Our system of government rests on a collection of messy conventions and officials, the guardians of these norms, would have warned the minister that although perhaps a case could be made — and they perfectly understood the political pressure — on balance these were, at best, unwise actions and the minister should desist. The politician would bristle, perhaps moan slightly to their private secretary or special adviser about bureaucratic rules and then, usually, acquiesce. No longer.
Boris Johnson’s government has shown itself undeterred by the threat of being called out for rule-breaking, extravagance, inappropriate use of government contracts or communications, even for embarrassing the Queen. Such transgressions seem to be regarded as badges of honour rather than a sign of bad judgment. The dull propriety that constrained previous governments has been thrown off with as much glee as have the shackles of the European Court of Justice. That culture of norm breaking has now come back to bite the prime minister and his team at Downing Street.
Whatever Whitehall’s inquisitor-in-chief, Sue Gray — and the Metropolitan police — have to say about No 10’s packed programme of “work events” while the rest of the country was in lockdown, we already know that the credibility of the prime minister has been damaged. Trust in government has plummeted and those at the top of the administration have had to spend time and effort getting their stories straight, rather than making progress on other pressing governance issues.
The culture in No 10 seems to have been to work hard, drink hard and, quite possibly, party hard. Johnson may seek to deflect blame. He may promise yet another overhaul of his team, sacking errant civil servants and advisers. But civil servants alone did not create the culture that is at the heart of this government. It took its cues from two people: Johnson himself and Dominic Cummings, his former right-hand man.
Cummings made it clear from the start that he wanted to recruit people into a Downing Street bubble where work-life balance was for wimps. But his impact was wider. His “hard rain” washed away the Home Office permanent secretary when he tried to stand up to the home secretary’s bullying of staff, the PM’s standards adviser Sir Alex Allan, the permanent secretary at the Foreign Office and the cabinet secretary, Mark Sedwill, among others. Cummings even claimed that he had appointed Sedwill’s successor, Simon Case. An inexperienced cabinet secretary with such limited independent authority was always going to find it difficult to remind the prime minister or his colleagues to observe the rules — and that appearances sometimes really do matter.

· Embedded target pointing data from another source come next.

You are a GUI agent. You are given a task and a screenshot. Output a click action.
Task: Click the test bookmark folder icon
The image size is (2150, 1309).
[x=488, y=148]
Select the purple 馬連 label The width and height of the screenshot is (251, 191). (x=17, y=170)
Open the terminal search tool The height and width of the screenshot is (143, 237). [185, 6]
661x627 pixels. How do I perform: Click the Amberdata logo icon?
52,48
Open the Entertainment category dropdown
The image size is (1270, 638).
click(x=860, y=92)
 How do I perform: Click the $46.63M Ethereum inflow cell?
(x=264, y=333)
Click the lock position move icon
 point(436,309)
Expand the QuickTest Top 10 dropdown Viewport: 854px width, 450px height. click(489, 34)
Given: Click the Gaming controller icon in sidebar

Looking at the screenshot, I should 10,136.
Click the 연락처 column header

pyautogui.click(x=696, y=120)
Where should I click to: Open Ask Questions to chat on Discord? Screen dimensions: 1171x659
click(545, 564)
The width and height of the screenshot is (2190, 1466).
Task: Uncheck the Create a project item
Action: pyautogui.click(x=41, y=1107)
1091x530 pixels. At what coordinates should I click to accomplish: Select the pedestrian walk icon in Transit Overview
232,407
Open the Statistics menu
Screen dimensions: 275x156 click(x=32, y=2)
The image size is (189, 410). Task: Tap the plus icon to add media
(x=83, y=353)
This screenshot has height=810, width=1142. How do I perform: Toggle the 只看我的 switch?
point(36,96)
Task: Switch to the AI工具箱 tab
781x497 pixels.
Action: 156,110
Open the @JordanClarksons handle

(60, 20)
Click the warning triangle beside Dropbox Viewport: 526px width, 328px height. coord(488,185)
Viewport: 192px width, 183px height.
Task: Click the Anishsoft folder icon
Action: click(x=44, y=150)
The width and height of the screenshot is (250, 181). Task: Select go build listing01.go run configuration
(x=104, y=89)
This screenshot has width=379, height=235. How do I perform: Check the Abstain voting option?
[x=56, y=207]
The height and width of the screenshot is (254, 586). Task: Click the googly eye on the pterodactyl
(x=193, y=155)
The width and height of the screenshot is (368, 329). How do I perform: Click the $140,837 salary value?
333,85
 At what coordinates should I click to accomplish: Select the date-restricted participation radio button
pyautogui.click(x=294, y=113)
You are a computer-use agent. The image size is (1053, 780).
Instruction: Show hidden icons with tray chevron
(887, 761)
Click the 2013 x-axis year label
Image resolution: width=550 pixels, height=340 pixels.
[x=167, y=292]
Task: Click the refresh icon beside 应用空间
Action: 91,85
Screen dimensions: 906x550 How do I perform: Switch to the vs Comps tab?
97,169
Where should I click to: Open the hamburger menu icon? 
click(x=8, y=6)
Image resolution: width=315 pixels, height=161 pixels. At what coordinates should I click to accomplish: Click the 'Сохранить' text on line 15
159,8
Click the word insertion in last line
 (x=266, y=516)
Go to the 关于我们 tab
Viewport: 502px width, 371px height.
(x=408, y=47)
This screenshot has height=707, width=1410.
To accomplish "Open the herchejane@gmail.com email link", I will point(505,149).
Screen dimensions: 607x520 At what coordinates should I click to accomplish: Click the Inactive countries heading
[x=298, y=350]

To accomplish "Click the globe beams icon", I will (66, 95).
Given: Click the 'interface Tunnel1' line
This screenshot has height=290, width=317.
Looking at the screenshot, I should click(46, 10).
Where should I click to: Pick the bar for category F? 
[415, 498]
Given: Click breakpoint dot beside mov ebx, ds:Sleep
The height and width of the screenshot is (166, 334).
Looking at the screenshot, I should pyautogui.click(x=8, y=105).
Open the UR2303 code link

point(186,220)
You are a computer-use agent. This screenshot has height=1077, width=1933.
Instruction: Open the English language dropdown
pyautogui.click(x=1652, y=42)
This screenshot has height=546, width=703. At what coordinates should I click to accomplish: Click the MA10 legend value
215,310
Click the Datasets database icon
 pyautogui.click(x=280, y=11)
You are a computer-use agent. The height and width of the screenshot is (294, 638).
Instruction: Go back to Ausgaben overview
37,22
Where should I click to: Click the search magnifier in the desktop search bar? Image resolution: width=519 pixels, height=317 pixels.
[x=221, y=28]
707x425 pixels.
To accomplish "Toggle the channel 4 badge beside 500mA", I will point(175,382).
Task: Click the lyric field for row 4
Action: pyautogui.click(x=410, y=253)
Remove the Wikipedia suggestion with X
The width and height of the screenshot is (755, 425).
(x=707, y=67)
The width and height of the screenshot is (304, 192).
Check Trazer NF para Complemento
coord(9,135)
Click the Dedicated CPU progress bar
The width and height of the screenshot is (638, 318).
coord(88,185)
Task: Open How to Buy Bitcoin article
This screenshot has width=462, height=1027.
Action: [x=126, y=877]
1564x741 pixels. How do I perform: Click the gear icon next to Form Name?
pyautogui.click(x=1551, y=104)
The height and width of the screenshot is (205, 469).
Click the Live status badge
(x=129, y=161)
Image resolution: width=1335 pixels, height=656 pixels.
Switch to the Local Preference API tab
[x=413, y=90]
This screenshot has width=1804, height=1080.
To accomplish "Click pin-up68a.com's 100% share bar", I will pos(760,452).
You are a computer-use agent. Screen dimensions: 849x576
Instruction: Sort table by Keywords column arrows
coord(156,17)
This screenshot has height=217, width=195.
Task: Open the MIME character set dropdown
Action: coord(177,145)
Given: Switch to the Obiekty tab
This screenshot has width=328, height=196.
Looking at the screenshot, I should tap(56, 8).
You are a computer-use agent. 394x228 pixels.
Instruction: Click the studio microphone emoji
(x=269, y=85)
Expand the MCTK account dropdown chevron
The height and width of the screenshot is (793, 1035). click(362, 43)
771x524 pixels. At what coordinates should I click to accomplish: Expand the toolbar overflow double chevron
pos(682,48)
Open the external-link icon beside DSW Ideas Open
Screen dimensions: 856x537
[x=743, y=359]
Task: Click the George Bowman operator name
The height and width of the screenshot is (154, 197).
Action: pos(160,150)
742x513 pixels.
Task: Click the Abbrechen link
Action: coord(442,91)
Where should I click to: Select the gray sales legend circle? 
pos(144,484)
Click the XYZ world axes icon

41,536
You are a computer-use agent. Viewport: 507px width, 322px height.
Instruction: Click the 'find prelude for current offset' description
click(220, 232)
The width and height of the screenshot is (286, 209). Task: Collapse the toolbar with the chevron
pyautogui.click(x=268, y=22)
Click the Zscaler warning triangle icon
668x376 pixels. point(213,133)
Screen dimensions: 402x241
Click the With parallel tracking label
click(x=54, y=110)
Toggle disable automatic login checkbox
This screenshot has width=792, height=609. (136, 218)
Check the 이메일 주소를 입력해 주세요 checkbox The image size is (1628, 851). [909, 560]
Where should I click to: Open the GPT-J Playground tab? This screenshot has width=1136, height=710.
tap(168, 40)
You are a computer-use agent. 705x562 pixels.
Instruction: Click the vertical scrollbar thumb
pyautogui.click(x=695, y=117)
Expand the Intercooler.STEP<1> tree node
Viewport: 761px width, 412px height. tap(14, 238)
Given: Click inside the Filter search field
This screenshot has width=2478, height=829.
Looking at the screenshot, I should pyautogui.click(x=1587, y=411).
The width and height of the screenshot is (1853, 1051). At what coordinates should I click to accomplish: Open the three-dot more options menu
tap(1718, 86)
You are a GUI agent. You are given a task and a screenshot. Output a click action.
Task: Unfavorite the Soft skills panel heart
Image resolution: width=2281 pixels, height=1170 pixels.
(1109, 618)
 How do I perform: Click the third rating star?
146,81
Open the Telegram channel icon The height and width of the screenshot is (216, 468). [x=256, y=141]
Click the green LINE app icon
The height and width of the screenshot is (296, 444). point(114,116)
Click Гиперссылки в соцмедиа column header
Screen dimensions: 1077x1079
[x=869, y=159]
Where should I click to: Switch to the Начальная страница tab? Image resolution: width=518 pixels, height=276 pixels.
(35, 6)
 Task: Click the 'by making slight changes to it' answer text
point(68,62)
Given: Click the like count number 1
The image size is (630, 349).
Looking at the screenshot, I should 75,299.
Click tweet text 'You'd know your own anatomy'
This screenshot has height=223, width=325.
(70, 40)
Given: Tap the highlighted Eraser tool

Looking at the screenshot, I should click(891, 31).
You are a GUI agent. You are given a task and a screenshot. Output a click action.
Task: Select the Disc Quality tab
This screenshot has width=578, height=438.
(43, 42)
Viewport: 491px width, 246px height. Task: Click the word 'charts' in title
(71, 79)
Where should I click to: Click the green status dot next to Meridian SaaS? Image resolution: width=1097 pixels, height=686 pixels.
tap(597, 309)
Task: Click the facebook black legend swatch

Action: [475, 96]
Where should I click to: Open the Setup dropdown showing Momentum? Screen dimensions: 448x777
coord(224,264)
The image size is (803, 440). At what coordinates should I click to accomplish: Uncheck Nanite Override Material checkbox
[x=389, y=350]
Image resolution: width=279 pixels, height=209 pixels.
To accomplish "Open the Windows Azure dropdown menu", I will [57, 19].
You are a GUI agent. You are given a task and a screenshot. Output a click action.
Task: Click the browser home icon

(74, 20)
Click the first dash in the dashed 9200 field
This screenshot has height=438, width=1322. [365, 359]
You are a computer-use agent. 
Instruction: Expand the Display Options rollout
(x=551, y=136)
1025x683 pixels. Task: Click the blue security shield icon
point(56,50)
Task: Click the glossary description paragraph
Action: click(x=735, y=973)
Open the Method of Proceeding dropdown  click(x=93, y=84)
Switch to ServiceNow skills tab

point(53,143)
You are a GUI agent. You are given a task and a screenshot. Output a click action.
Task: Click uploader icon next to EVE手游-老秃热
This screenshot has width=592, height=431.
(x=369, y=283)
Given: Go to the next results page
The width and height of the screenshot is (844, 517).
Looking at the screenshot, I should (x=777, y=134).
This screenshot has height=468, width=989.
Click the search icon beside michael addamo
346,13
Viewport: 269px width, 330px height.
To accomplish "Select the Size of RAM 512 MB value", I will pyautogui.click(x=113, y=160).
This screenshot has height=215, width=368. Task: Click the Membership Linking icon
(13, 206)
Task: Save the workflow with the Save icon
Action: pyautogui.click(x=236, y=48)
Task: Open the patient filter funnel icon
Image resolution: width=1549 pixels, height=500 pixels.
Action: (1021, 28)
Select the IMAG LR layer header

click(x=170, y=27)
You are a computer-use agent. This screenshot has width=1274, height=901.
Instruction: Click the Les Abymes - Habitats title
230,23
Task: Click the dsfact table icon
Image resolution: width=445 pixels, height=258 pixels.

If other permanent secretaries want to stick their necks out and say “no” to a transgressive minister, they cannot now feel confident of support from the cabinet secretary, nor the prime minister. Inside Downing Street, prime ministers pick a team they can work with. Political advisers may be people they know, and who tolerate the PM’s working habits and approach to the job. The danger comes when that applies to the officials too.
Martin Reynolds, Johnson’s principal private secretary in No 10, and the person who should have ensured propriety was observed behind that big black door, had performed the same role for Johnson as foreign secretary. His task would have been to create a Downing Street that worked for Johnson, that could accommodate his quirks and his style — but in doing so he appears to have absorbed Johnson’s lax approach to rules.
It is quite easy to see how, compounded by a sense of lockdown exceptionalism, that approach led to “partygate”. The conventions under which the system operates are being pushed to the limit. The prime minister may decide to change the line-up. But it will make no difference unless he signals from the top that he intends to preside over a new attitude to rules and standards — and that it applies to his cabinet as much as the civil service.